Или в тот же день, когда приехали Грейсы, только попозже, или на следующий, опять я увидел черный автомобиль, я сразу его опознал, когда он подпрыгивал, одолевая горбатый мосток над рельсами. Он и теперь тут как тут, мосток, сразу за станцией. Да, жизнь уходит, остаются предметы. Автомобиль выезжал из деревни в сторону города. Назовем его Баллимор, от нас в двенадцати милях. Город Баллимор, деревня Баллилесс, может, смешновато, ну и пусть. Тот, с бородкой, который мне подмигнул, сидит за рулем, что-то говорит, хохочет, запрокидывает голову. Рядом женщина, локтем на опущенном стекле, тоже запрокидывает голову, светлые волосы треплет ветер, но она не хохочет, она улыбается только, той своей улыбкой, которую для него одного держала, скептической, снисходительной, томной. Белая блузка, темные очки в белой пластиковой оправе, сигарета в руке. Но сам-то я где, с какой точки подглядываю? Себя я не вижу.

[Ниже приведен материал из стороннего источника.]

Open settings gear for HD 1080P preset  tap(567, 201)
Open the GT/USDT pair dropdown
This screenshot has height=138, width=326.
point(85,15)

Секунда, и их уже нет, автомобиль, дрогнув задом, в струе выхлопного газа вильнул за поворот. Высокие травы в канаве, светлые, как волосы женщины, кратко дрогнув, снова задумчиво застывают.

Я шел по Станционной в солнечной пустоте вечернего часа. Берег у подножья холма рыже мерцал под полосою индиго. Всё на море — узкие горизонтали, мир сведен к нескольким долгим прямым, зажатым между землею и небом. Я приближался к «Кедрам» с опаской. И почему это в детстве все новое, привлекавшее мой интерес, отдавало жутью, тогда как, согласно авторитетам, жутко не то, что ново, а то, что знакомо, но возвращается в новой форме, в качестве призрака? Да, много есть неразрешимых вопросов и понасущнее этого. Подходя, я слышал ржавый упорный скрип. Мальчишка, мне ровесник, повис на зеленой калитке и, вяло уронив руки, отталкиваясь ногой, медленно раскачивался над гравием. Те же светлые волосы, что у женщины в автомобиле, безошибочно те же, что у мужчины, голубые глаза. Я просто шел себе мимо, ну, положим, даже задержался, запнулся, а он ткнул гравий носком кеды, пресек вращенье калитки, и смерил меня взглядом — враждебным и вопросительным. Так все мы, дети, друг на друга смотрели при первой встрече. За его спиной мне открылся весь узенький сад, тыл дома, диагональная просадь вязов у полотна — уже их нет, тех вязов, повырублены, заменены строем пастельных дачек, кукольных домиков, — и даль, где были тогда поля, и коровы, и рыжие вспышки утесника, и одиноко тянулся шпиль, и небо катило белые облака. Вдруг, поразительно, мальчишка скорчил жуткую рожу: скосил глаза, высунул язык чуть не до подбородка. Я двинулся дальше, всей спиной чувствуя его насмешливый взгляд.